Fuzz Testing has been widely used to detect security vulnerabilities and bugs in IT systems because of its high efficiency. The success of a fuzzing campaign is heavily depending on the quality of seed inputs used for test generation. It is however challenging to compose a corpus of seed inputs that enable high code and behavior coverage of the target program, especially when the target program requires complex input formats such as PDF files.


An associate professor CHENG Liang at Institute of Software, Chinese Academy of Sciences, developed a machine learning based framework that discovers and leverages the correlation between seed inputs and the execution of the target program to generate new seed inputs that trigger higher code coverage of the target program. The new seed inputs caused 24.30% more execution paths being covered than the original seed corpus.
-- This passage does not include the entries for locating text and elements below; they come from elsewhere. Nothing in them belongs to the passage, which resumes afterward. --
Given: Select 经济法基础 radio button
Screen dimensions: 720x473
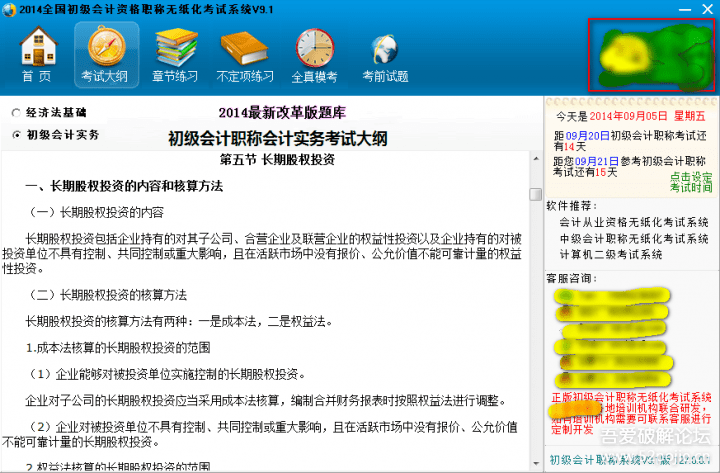Looking at the screenshot, I should click(16, 113).
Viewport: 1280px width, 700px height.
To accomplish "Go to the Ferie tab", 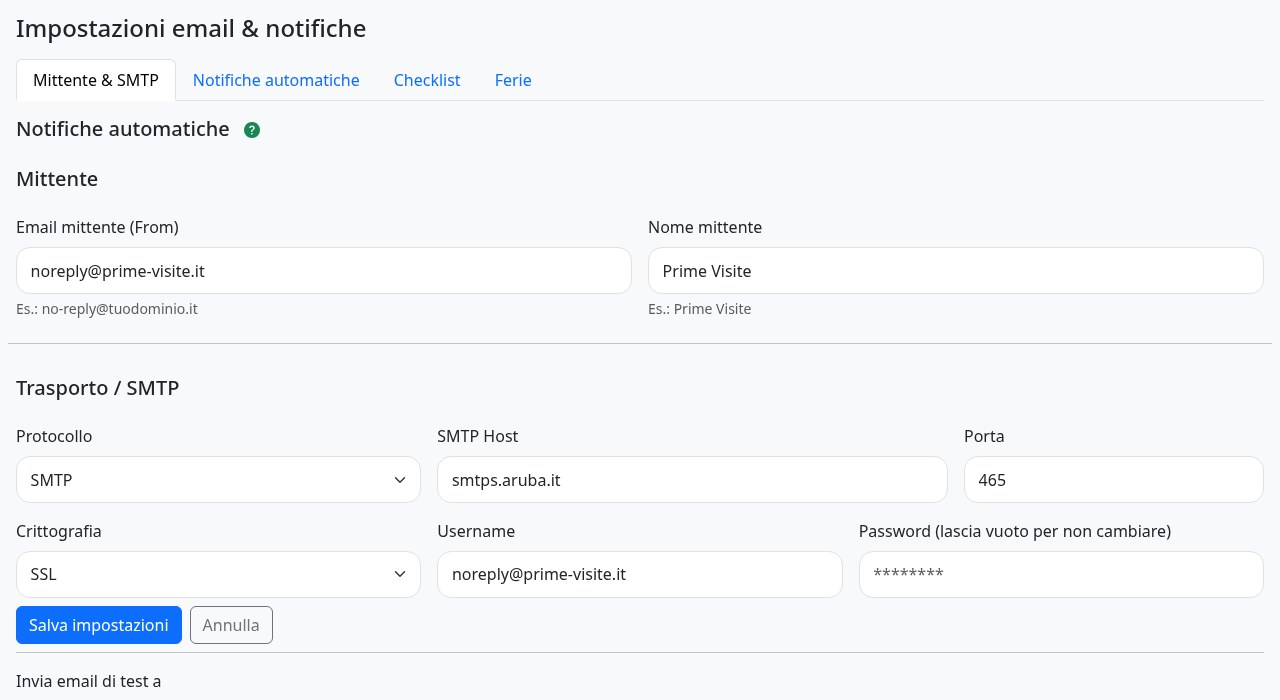I will point(513,80).
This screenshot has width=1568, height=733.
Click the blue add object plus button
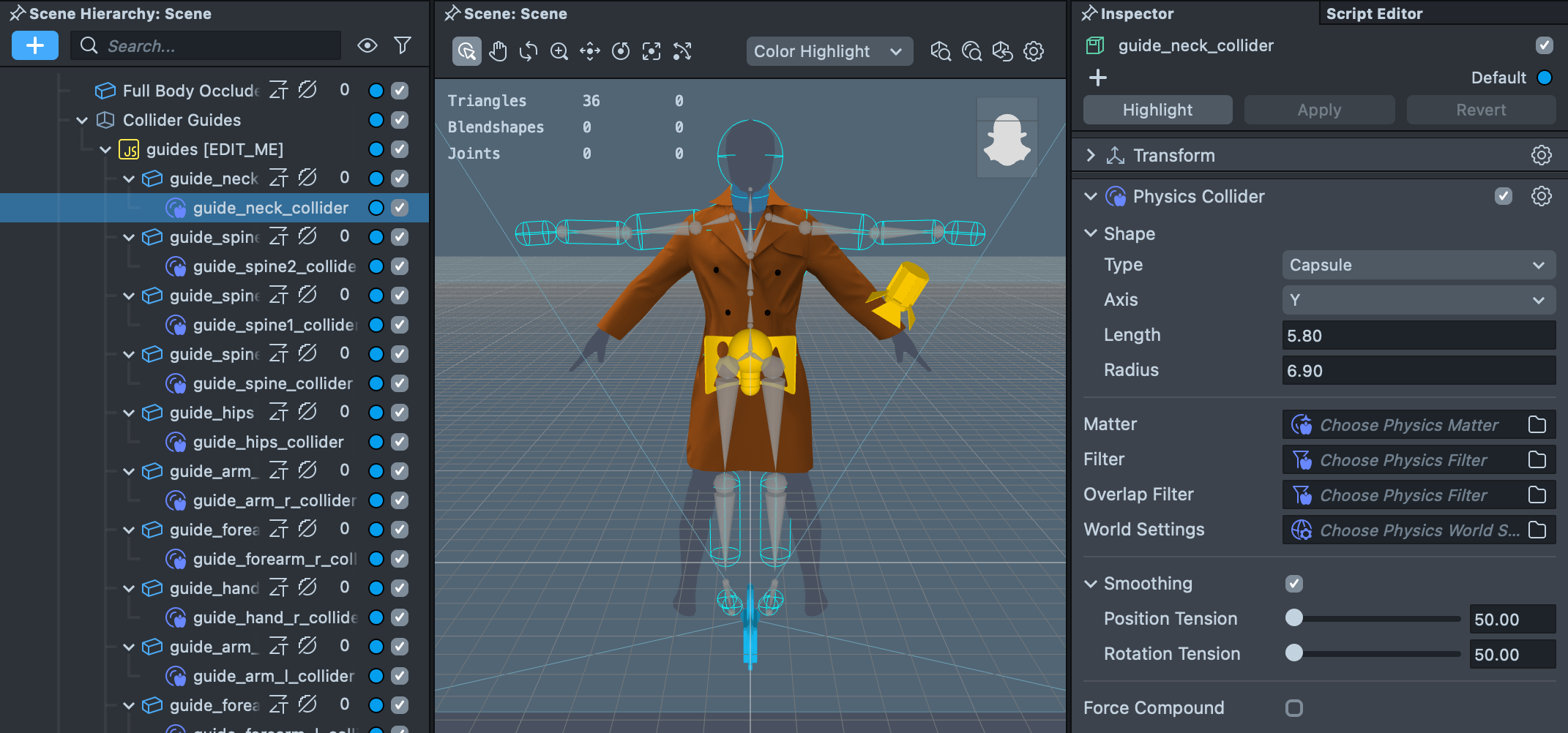[34, 46]
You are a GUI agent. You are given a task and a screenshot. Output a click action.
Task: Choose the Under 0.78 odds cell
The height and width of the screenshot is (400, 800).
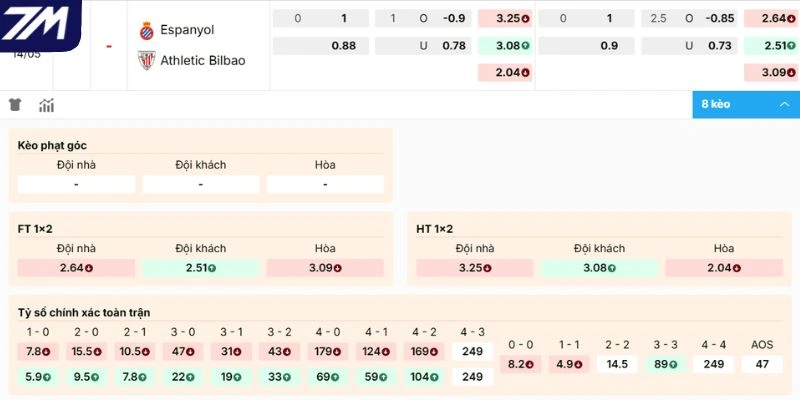(x=423, y=46)
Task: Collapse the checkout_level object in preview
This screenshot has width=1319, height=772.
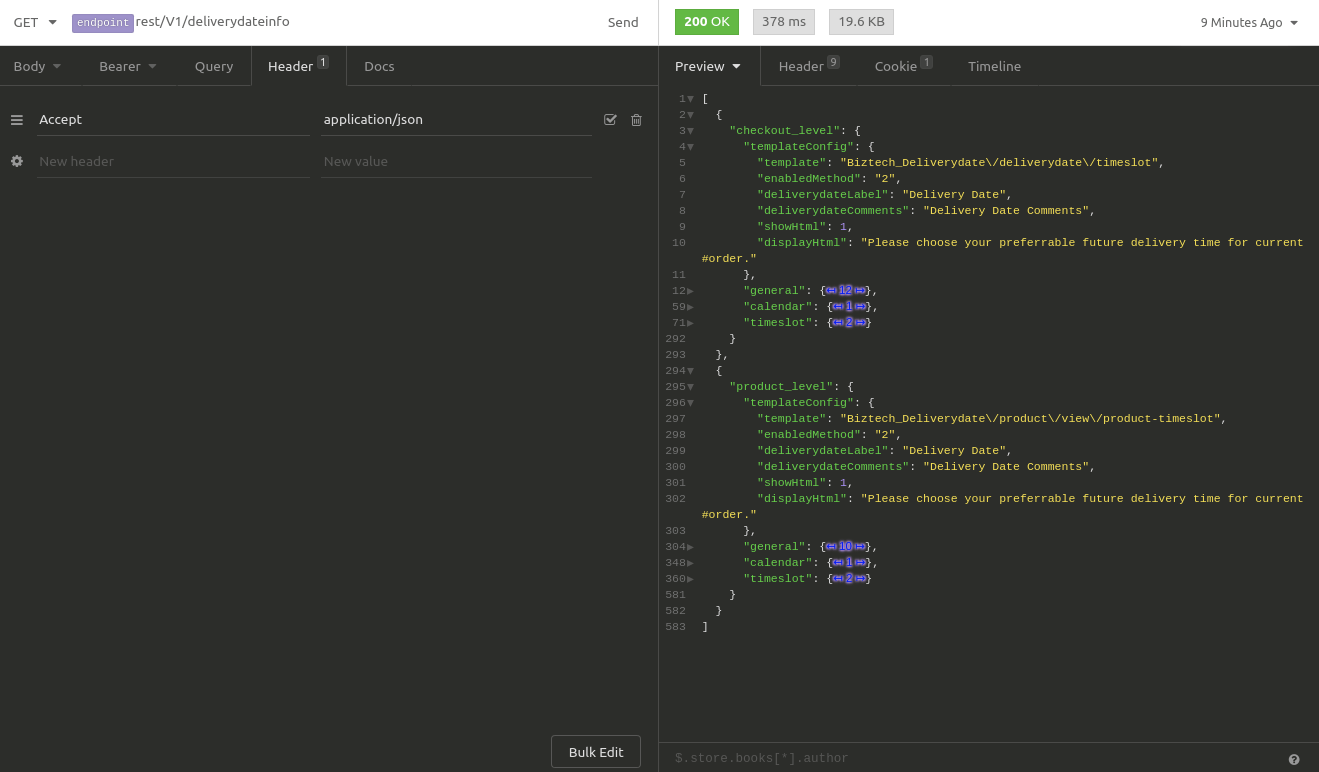Action: (690, 130)
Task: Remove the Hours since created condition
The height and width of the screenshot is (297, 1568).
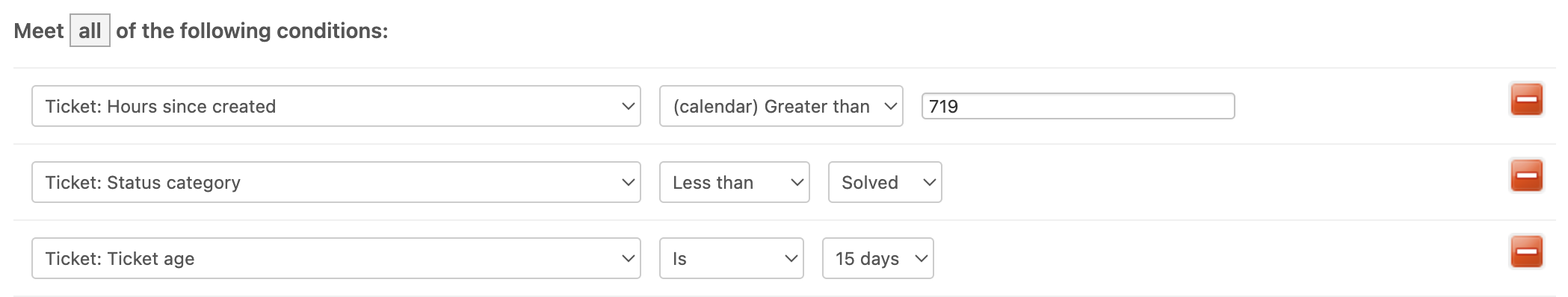Action: (1526, 99)
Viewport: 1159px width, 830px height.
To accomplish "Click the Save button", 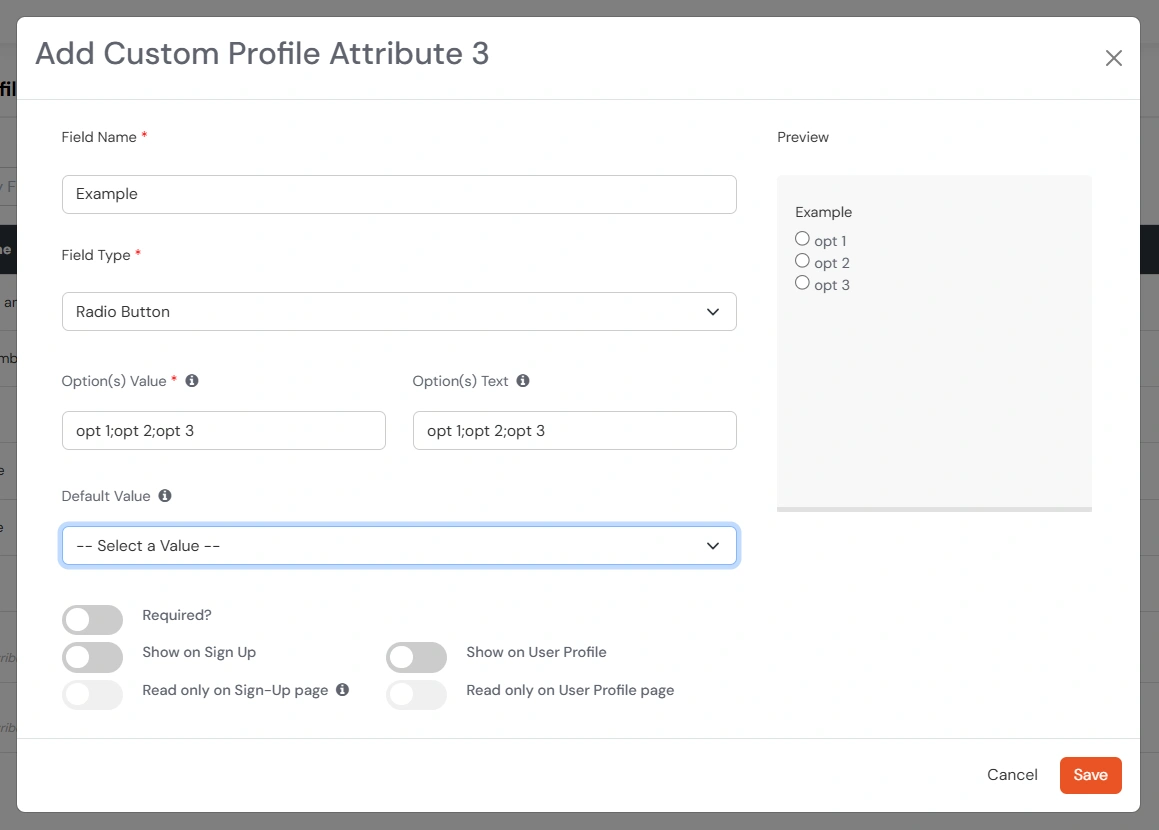I will [1090, 775].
Started with a collection of 40,000 PDF files crawled from the Internet, the framework first utilizes a generative model that bases on recurrent neural networks (RNNs) to learn the patterns in the execution paths of the original seed corpus and to compose new execution paths in turn. The new execution paths are then forwarded to a sequence-to-sequence translation model, which is trained in advance with the execution paths and their corresponding original seed files to discover the correlations between them, to translate into valid PDF files triggering them.


The researchers conducted a set of experiments on several widely used PDF viewers, which demonstrates that new seed inputs produced by our framework significantly increased the code coverage of the target program and the likelihood of detecting program crashes. Additional experiments also confirmed that the framework is applicable to other input formats such as PNG and TTF files with minimal customization.


Overall, this study demonstrated that the neural network can learn the correlations in the input files and their execution paths. More importantly, this correlation can be used to generate new seed inputs with better coverage and facilitate the fuzzing process when detecting software vulnerabilities.


The work entitled “Optimizing seed inputs in fuzzing with machine learning” has been published in the Proceedings of the International Conference on Software Engineering 2019(ICSE 2019), which is the premier software-engineering conference.


This work was financially supported by the National Natural Science Foundation of China and the National Key R&D Program of China.